Provided material
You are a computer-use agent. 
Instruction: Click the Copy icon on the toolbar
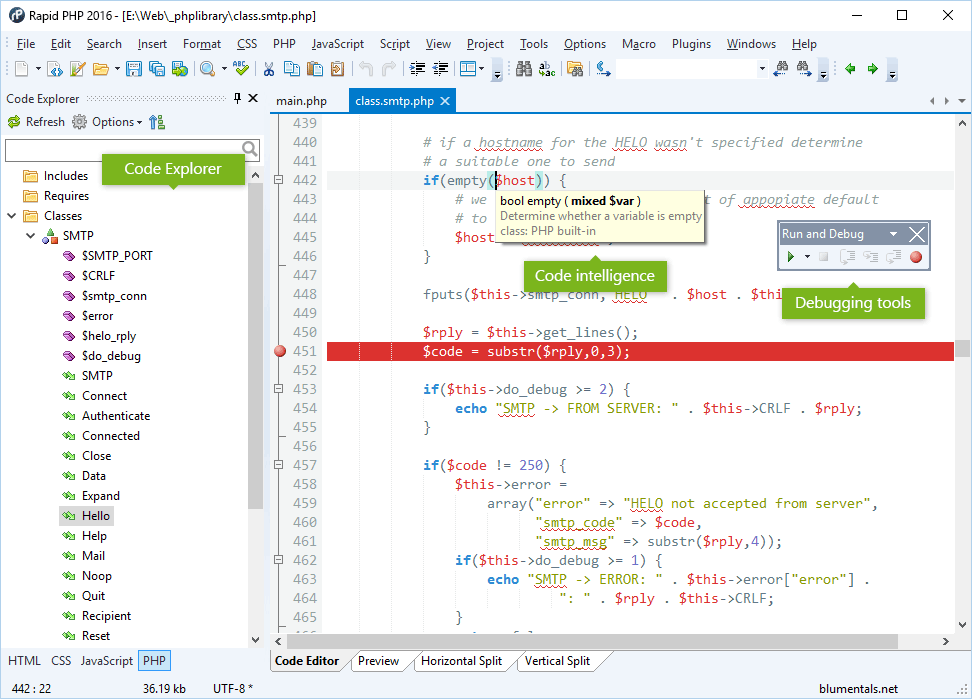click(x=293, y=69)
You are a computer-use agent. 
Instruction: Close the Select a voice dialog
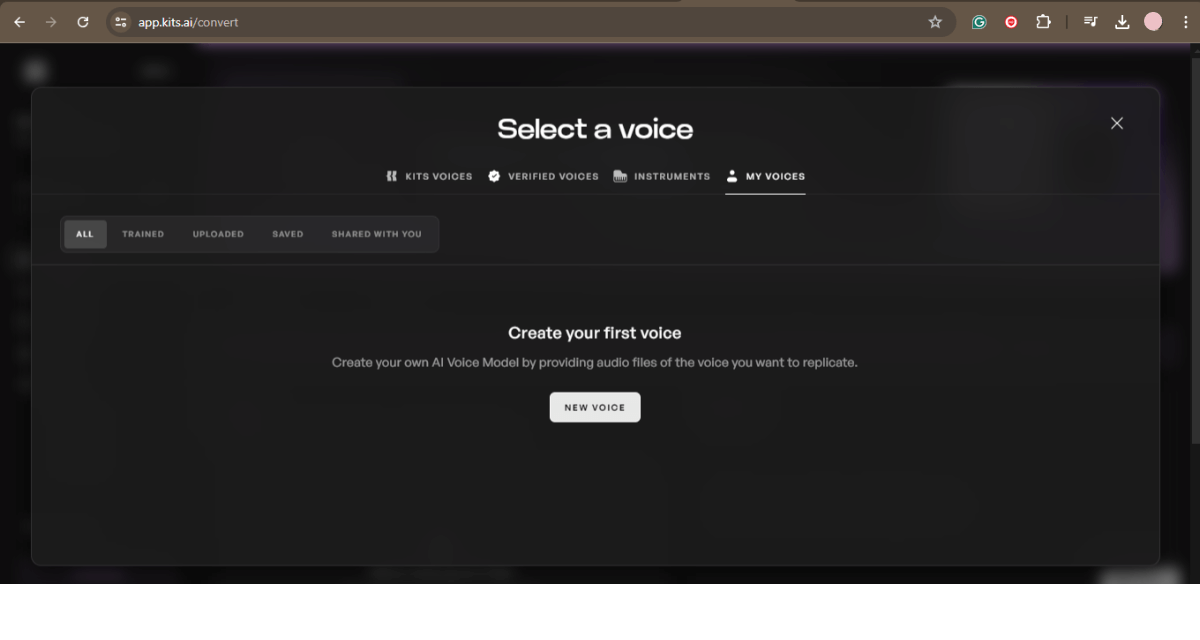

What this task involves
Retype the records exactly. Any image in them should not appear in what you write.

Result below
You are a computer-use agent. 
Instruction: Click the Copy icon on the toolbar
click(x=293, y=69)
You are a computer-use agent. 
Instruction: Close the Select a voice dialog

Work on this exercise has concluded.